» EXERCISE INSTRUCTIONS:
a) Please retype the passage on Bayesian probability from "Meaning of probability" up to and including "dice is ideal).".
b) In the passage on Bayesian probability, rewrite the paragraph beginning "In everyday language the probability is, however," as a short bulleted list that keeps its main facts.

+++ PASSAGE

Level 3 (upper level)

Bayesian probability theory

Reverend Thomas Bayes (1702-1761)

Meaning of probability

There are two schools about the interpretation of probability. In classical statistics, probability is interpreted as a limiting frequency when an experiment is repeated infinitely many times. For instance in throwing a dice, the probability of having three is one out of six (exactly so only if the dice is ideal).

In everyday language the probability is, however, understood is a wider sense. One can, for example, speak about the probability of rain tomorrow, even though the event is unique and there is no way its frequency could be measured by repeated experiments. Moreover, different people can give the same event different probability. This is natural since different people have different background knowledge and beliefs.

The interpretation of Bayesian probability theory is very close to everyday language. Probability expresses how strongly someone believes in something. Belief is always subjective and depends on background knowledge. Notation P(A | B) means: how true A seems if B is assumed. Often all the background knowledge is denoted and P(A) can thus mean different things depending on which background assumptions are used. It is good to remember, however, that according to Bayesian interpretation there is no absolute probability since there doesn't exist an absolutely correct set of background assumptions.

++++++
+++ MATERIAL PROVIDED

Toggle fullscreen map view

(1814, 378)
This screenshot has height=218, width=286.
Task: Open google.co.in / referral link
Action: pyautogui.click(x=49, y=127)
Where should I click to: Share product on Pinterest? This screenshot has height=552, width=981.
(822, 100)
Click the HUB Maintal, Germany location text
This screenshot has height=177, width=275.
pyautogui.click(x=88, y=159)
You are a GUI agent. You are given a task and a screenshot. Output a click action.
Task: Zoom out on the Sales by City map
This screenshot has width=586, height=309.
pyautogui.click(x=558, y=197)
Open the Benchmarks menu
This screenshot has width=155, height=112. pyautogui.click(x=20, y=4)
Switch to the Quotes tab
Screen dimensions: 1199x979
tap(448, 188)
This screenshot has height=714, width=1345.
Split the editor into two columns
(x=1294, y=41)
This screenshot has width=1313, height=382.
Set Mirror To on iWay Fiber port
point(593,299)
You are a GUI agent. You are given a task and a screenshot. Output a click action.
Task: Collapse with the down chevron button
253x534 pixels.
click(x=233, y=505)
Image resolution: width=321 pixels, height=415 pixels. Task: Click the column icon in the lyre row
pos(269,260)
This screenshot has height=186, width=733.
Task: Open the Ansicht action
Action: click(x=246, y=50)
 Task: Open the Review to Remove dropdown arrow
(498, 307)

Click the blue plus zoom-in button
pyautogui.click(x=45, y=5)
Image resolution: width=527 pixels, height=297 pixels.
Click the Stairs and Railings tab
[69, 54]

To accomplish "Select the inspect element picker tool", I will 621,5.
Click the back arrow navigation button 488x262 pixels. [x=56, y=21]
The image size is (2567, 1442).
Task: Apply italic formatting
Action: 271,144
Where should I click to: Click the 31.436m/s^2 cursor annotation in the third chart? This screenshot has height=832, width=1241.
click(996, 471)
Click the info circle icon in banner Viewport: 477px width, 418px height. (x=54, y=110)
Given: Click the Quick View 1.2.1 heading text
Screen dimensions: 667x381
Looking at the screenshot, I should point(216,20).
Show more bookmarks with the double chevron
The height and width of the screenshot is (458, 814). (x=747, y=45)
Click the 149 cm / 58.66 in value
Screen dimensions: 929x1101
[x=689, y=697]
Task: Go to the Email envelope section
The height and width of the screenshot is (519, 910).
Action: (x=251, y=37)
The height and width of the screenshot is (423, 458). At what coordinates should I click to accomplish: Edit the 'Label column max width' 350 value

++++++

» ANSWERS GIVEN:
a)
Meaning of probability

There are two schools about the interpretation of probability. In classical statistics, probability is interpreted as a limiting frequency when an experiment is repeated infinitely many times. For instance in throwing a dice, the probability of having three is one out of six (exactly so only if the dice is ideal).

b)
- In everyday language, probability is understood in a wider sense.
- One can speak of the probability of rain tomorrow, even though the event is unique and its frequency cannot be measured by repeated experiments.
- Different people can give the same event different probabilities.
- This is natural, since people have different background knowledge and beliefs.